4.2 Some examples of minimal "fax-email"

   Some examples of minimal fax-email addresses follows:



      the examples shown are just for illustration purpouses.

5. Conclusion

   This proposal creates a minimal standard encoding for FAX addresses
   within the global e-mail transport system. The proposal is consistent
   with existing e-mail standards.

6. Security Considerations

   This document specifies a means by which FAX addresses can be
   encoded into e-mail addresses. Since e-mail routing is determined by
   Domain Name System (DNS) data, a successful attack to DNS could 
   disseminate tampered information, which causes e-mail messages to be
   diverted via some MTA or Gateway where the security of the software
   has been comprimised.

   There are several means by which an attacker might be able to deliver
   incorrect mail routing information to a client. These include: (a)
   compromise of a DNS server, (b) generating a counterfeit response to
   a client's DNS query, (c) returning incorrect "additional
   information" in response to an unrelated query. Clients SHOULD ensure
   that mail routing is based only on authoritative answers. Once DNS
   Security mechanisms [5] become more widely deployed, clients SHOULD
   employ those mechanisms to verify the authenticity and integrity of
   mail routing records.

7. IANA Considerations

   The IANA registration forms for "FAX" service-selector and "T33S"
   qualif-type1 elements are defined here. These forms update the
   previous registration forms defined in [15].

7.1 IANA Registration form for updated value of GSTN 
    address service-selector "FAX"

   Subject: Registration of updated values for the GSTN address 
            service-selector specifier "FAX"
   service-selector name:


   Description of Use:

      FAX - specify that the GSTN address refers either to an 
      Internet Fax device, or an onramp/offramp Fax gateway.

      For a complete description refer to RFC2304bis and RFC2303bis

   Security Considerations:

      See the Security Consideration section of RFC2304bis.

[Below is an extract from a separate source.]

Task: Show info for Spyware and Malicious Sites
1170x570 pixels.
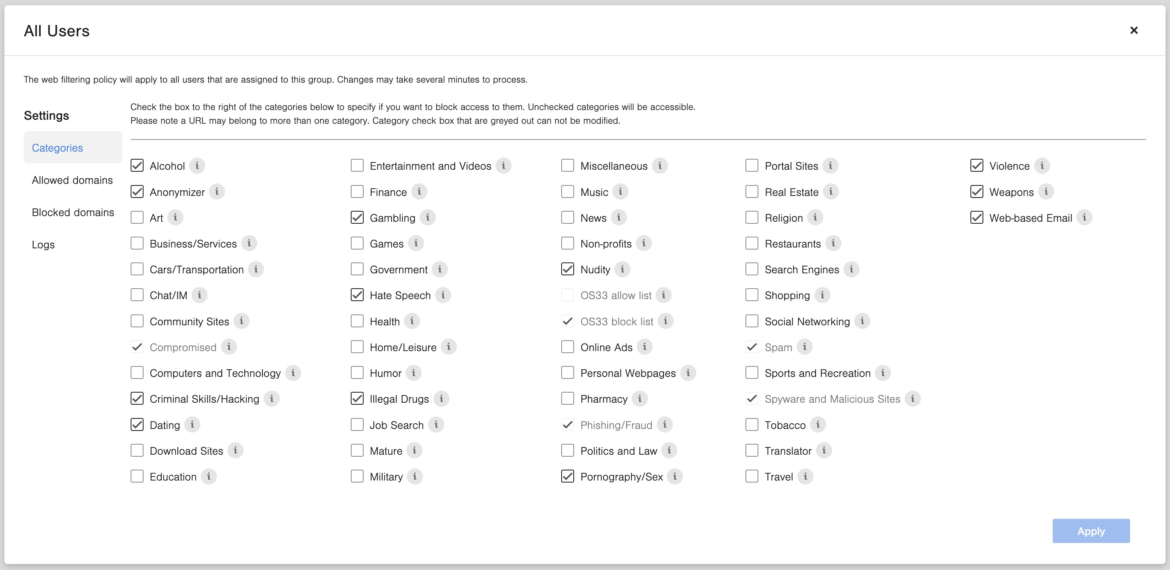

   Person & email address to contact for further information:

      Claudio Allocchio
      c/o Sincrotrone Trieste
      SS 14 Km 163.5 Basovizza
      I 34012 Trieste

      X.400:   C=it;A=garr;P=garr;S=Allocchio;G=Claudio;
      Phone:   +39 040 3758523
      Fax:     +39 040 3758565

7.2 IANA Registration form for updated value of GSTN 
    address qualit-type1 keyword "T33S" and value

   Subject: Registration of updated values for the GSTN address 
            qualif-type1 element "T33S"
   qualif-type1 "keyword" name:


   qualif-type1 "value" ABNF definition:

      sub-addr = 1*( DIGIT )

   Description of Use:

      T33S is used to specify the numeric only optional fax sub-address
      element described in "ITU T.33 - Facsimile routing utilizing the 
      subaddress; recommendation T.33 (July, 1996)". Further detailed
      description is available in RFC2304.

   Use Restriction:

      The use of "T33S" is restricted to "FAX" service-selector, is it has
      no meaning outside the fax service.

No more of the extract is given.